++++ Excerpted text ++++
In an exchange with possibilitymagazine I wrote
To me the problems famously associated with postmodernism – its tendency towards subjectivistic solipsism, in particular – derive more from its liberalism than from postmodernism itself. I am interested in helping to advance a postmodernism congruent with relational and materialistic thinking.
I was asked why I find this important to achieve. I’d like to answer this question, as briefly as I can.
My main problem with modernism concerns its attitude towards socio-cultural difference.
A modernist celebrates a certain cluster of cultural and institutional formations that emerged in Western Europe in the last few hundred years, which are alleged to have universal value for humanity. This cluster is called ‘modernity’ or, if we are being multicultural, ‘Western modernity’. Typically modernity is perceived as consisting of:
- scientific rationality,
- industrial capitalism, and
- the sovereign state, in either its liberal-democratic or state-socialistic variations.
But modernity also extends to include the art, music, literature, philosophy, politics, gender relations, etc. of modern people, that is, people live their lives in accordance with modern institutions.
Crucially, for the modernist, modernity is in some definite way better than everything that came before it — so much so that the erasure of non-modern (‘pre-modern’) socio-cultural forms through the advance of modern forms is a good and desirable thing. This is what modernists mean by ‘progress’.
Often this modern/pre-modern dichotomy gets projected onto entire cultures: modern cultures are enlightened, democratic, free, prosperous, dynamic, etc., while pre-modern cultures are backward, superstitious, despotic, etc. This gross chauvinism is not a necessary feature of modernism; critically aware modernists will recognize that even the most ‘advanced’ Western societies have poverty, corruption, superstition, etc. However, they perceive these as the vestigial remnants of pre-modern social forms. The remedy is: more modernity. Modernists perceive modernity as, in Habermas’s famous words, “an unfinished project”.
++++
# [Work instructions]
Print the passage of the modernism text starting with "A modernist celebrates" and going on through "or state-socialistic variations.", word for word.
++++ Data segment ++++
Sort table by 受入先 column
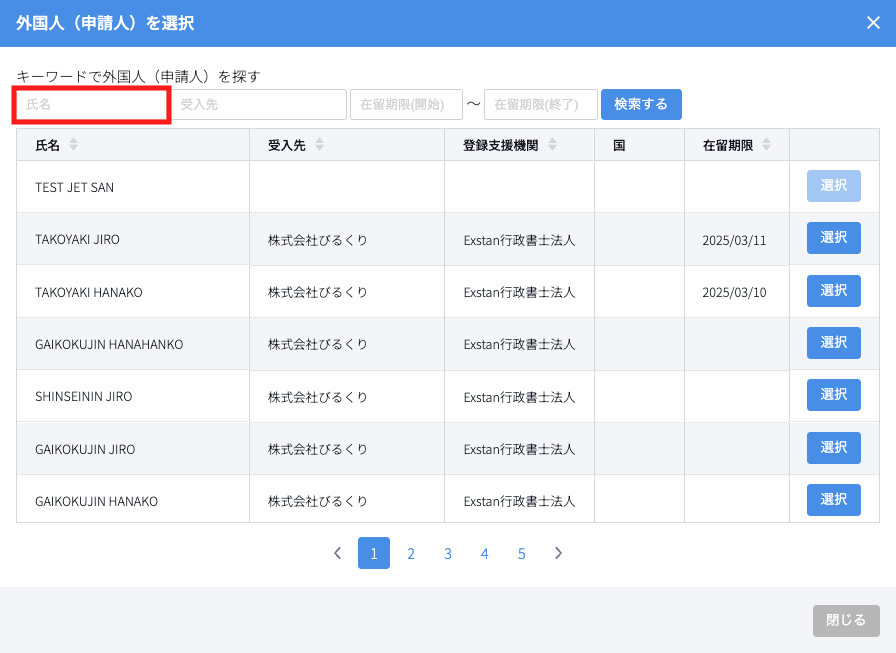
++++
# [Your response]
A modernist celebrates a certain cluster of cultural and institutional formations that emerged in Western Europe in the last few hundred years, which are alleged to have universal value for humanity. This cluster is called ‘modernity’ or, if we are being multicultural, ‘Western modernity’. Typically modernity is perceived as consisting of:
- scientific rationality,
- industrial capitalism, and
- the sovereign state, in either its liberal-democratic or state-socialistic variations.